In our case, laboratory tests showed a high ESR (50) and leukocytosis (16000) with a preponderance of neutrophils. AOSD is characterized by a disproportionately high serum ferritin level (6000). Hyperferritinemia affects approximately 70% of patients and was previously considered to be due to cytokine production triggered by the reticuloendothelial system or liver injury [17]. As in our diagnostic case report, rheumatoid factor and antinuclear antibodies were usually negative [18]. AOSD as a diagnosis of exclusion required a thorough examination including skin biopsy, which was performed.
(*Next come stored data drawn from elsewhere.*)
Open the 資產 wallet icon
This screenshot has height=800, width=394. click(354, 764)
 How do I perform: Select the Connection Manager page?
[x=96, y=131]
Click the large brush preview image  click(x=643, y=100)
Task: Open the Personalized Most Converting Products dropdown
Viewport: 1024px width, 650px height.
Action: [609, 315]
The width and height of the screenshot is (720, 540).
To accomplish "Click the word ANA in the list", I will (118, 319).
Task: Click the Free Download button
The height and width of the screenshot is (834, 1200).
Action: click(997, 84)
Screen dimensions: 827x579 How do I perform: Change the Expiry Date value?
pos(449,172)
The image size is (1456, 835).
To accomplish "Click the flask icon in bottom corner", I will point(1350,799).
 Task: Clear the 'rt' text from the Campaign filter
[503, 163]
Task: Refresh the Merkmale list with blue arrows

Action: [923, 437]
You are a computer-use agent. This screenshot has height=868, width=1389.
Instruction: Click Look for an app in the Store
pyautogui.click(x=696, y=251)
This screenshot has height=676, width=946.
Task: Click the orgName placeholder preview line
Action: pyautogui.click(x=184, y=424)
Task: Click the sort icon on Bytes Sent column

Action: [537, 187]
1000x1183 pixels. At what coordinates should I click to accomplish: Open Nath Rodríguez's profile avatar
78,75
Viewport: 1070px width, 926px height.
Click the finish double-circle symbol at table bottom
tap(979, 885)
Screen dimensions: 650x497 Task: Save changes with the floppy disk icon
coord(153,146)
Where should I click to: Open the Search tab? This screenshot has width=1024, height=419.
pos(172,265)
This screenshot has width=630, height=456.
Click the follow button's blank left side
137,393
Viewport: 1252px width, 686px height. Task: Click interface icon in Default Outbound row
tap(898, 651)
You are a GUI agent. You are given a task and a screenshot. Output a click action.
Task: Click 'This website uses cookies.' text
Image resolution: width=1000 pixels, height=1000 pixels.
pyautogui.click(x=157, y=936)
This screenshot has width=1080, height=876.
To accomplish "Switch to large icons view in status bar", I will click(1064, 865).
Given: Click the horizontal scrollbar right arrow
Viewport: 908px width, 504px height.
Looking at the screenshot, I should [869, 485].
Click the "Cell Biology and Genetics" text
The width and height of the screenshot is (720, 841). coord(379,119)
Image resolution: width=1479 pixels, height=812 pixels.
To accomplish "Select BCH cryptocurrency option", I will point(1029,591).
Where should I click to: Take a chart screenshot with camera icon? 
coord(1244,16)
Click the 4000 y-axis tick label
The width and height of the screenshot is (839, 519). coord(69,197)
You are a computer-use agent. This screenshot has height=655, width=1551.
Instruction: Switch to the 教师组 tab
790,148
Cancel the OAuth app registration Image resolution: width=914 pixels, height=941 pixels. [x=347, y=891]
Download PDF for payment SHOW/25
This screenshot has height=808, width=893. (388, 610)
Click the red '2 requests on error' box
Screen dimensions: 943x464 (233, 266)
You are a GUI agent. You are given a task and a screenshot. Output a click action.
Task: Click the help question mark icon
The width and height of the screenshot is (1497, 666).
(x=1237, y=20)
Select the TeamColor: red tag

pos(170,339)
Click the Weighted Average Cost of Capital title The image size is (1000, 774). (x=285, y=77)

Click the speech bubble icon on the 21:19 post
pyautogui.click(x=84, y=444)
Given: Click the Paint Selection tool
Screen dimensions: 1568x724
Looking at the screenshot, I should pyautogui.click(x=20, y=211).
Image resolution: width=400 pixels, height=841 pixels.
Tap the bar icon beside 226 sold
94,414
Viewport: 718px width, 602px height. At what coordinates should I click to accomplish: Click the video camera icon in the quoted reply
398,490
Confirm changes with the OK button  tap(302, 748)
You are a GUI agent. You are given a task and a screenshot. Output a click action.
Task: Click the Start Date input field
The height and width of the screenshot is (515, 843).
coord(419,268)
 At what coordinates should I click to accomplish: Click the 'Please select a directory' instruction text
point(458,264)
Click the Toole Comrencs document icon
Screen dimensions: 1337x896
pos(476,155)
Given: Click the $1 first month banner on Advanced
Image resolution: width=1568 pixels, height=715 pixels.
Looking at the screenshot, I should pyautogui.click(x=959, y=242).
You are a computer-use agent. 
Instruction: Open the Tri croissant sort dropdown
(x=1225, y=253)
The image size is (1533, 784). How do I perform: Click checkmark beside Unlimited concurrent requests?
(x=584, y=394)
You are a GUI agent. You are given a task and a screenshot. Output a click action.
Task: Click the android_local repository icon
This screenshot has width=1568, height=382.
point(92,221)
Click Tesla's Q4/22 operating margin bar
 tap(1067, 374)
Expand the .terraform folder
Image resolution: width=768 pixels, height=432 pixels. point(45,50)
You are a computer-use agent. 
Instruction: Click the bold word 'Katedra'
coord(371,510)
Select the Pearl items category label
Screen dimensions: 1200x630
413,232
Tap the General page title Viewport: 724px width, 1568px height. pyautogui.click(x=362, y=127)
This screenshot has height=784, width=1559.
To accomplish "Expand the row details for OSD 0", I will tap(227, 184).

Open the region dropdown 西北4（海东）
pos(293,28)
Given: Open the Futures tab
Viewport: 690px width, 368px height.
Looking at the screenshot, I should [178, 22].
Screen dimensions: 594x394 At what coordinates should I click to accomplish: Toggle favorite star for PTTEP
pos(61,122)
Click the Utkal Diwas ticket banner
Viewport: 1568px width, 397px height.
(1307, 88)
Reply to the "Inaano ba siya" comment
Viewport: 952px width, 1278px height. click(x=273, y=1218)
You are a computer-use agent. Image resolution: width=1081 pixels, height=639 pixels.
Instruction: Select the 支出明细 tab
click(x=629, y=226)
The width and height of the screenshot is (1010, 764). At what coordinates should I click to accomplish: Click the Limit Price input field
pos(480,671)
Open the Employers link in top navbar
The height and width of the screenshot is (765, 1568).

Histopathologic examination of the rash in this case revealed dyskeratotic cells confined to the upper epidermis and stratum corneum, perivascular neutrophilic inflammatory infiltration of the upper dermis, and nuclear debris. The specific histological features of the rash in AOSD patients have been documented in several publications such as Cozzi et al. [19], with dyskeratosis confined to the upper epidermis and stratum corneum serving as an important diagnostic marker, as explained by neutrophil and lymphohistiocytic infiltration of the upper dermis and dermal mucin deposits are among the additional features. Parakeratosis, an interface dermatitis with basal vacuolization, or some necrotic keratinocytes are examples of epidermal changes. Although lymphadenopathy is a typical AOSD symptom, there are few studies on the histology of the lymph nodes, which are mostly case reports. The enlarged lymph nodes of this patient had reactive paracortical hyperplasia with dermatopathic changes on histological examination [20]. Other histopathological features include paracortical and diffuse hyperplasia and paracortical, follicular, and diffuse hyperplasia. Proliferation of arteries and lymph nodes and immunoblastic proliferation may be present. The pathologic differential diagnosis includes malignant lymphomas such as Hodgkin’s lymphoma and angioimmunoblastic T-cell lymphoma (AITL). In AITL, the neoplastic T cells are medium to large in size. Large lymphoid cells with an abundant transparent cytoplasm, and Hodgkin’s cells were not seen in our case [12, 21].

4. Conclusion

AOSD is a rare disease that requires a high clinical index of suspicion, and diagnosis of AOSD is difficult as there is no clinical or paraclinical ascertainment of diagnosis. We emphasize the important role of skin biopsy and histopathology in early diagnosis of this rare disease to achieve complete relief of symptoms and save the patient from severe complications.

Data Availability

Data are available and can be obtained on request to the corresponding author.

Conflicts of Interest

The authors declare that they have no conflicts of interest.